The university's Office of Communications, in conjunction with the Student Government Association, drove the creative concept and execution of the Road Scholar initiative. Included in the program are sidewalk graphics located on busy walkways throughout campus, as well as ads and signage in highly visible locations. Messages are aimed at eliminating distractions, such as earbuds and texting devices, while on the go.

Some additional messaging, such as graphics on university buses and banners on the pedestrian bridge over San Martin Drive, will target drivers as well.

Student Government Association leaders, who consulted with the university on the campaign last spring, plan to spearhead several events focused on pedestrian safety throughout the academic year.

"The student body has experienced tragedy several times in the past few years," says SGA President Moses Song. "Yet, we still see a lack of awareness regarding pedestrian and bicycle safety at the Homewood campus and throughout the surrounding neighborhoods. SGA plans to focus efforts on heightening awareness in the hope of altering behavior so that students and local residents feel at home."

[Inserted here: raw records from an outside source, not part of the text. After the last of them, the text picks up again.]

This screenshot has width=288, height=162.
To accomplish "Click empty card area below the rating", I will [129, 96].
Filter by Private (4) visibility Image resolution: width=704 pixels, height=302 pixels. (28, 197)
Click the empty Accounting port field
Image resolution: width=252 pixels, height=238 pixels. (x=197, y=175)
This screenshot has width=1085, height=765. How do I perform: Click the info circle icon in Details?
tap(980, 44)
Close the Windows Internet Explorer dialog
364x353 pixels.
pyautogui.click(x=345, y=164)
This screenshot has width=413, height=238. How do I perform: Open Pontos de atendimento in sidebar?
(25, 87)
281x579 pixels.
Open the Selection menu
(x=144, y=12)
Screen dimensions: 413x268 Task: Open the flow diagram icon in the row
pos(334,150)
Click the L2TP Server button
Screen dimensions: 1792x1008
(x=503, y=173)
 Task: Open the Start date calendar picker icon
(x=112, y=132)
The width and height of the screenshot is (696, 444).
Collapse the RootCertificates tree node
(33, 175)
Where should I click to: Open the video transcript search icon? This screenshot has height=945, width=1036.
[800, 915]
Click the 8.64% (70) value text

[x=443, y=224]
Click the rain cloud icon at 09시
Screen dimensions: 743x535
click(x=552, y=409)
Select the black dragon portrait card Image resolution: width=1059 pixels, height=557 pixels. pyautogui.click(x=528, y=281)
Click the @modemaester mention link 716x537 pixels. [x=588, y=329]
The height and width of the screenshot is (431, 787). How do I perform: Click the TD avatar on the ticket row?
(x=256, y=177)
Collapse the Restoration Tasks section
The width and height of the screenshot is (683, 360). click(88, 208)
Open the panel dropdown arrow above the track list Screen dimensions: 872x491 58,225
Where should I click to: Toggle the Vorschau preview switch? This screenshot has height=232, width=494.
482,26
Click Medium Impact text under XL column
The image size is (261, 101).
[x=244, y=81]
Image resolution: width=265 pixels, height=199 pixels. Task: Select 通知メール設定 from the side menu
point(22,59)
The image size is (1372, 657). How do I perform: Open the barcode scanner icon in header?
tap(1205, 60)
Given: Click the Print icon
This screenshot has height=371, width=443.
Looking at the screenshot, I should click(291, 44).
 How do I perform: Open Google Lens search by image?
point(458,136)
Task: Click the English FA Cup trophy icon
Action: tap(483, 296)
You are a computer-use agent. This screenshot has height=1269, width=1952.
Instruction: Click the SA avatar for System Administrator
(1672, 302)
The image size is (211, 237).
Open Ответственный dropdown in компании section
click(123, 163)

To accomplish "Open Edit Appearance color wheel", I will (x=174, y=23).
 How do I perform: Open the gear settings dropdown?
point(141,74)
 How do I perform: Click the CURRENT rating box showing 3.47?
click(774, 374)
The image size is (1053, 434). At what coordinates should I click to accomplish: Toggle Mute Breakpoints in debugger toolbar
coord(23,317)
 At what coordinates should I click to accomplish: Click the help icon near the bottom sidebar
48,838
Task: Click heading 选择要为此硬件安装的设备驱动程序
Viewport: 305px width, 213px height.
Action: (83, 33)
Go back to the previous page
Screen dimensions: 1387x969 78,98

While pedestrian and bicycle safety has been a consistent focus for Johns Hopkins and all its urban campuses, new efforts were spurred by a number of serious pedestrian and bicycle collisions involving vehicles near the Homewood campus. Two students, Miriam Frankl and Nathan Krasnopoler, were fatally injured in 2009 and 2011, respectively.

In 2011, the university enlisted faculty from the Johns Hopkins University Center for Injury Research and Policy at the Bloomberg School of Public Health to conduct a study and make recommendations for improving pedestrian and bicycle safety around the Homewood campus.

"Our report emphasized the three E's: education, enforcement, and engineering," says Keshia Pollack, an assistant professor in the Bloomberg School. "This strategy has been a part of other successful comprehensive programs to improve pedestrian safety."

The report recommended incorporating student input throughout the public safety campaign.

"We took the report's emphasis on student involvement to heart," says Daniel Ennis, senior vice president for finance and administration. "From the very beginning, we've hoped that this would be an opportunity for a peer-to-peer conversation about safety."

Ennis adds that Security and Facilities personnel have been engaged since last year in efforts to improve enforcement and roadway signage around the Homewood and East Baltimore campuses. This fall, a reconstruction project begins on Charles Street from 25th Street to University Parkway to improve traffic patterns and signage and increase pedestrian and bicycle safety. The $28 million project, led by the city's Department of Transportation, incorporates federal and local funds with a contribution from the university.

"Combined, these efforts have the potential to make a real impact on student and community safety," Ennis says. "But we all have to take responsibility. We all have to be Road Scholars."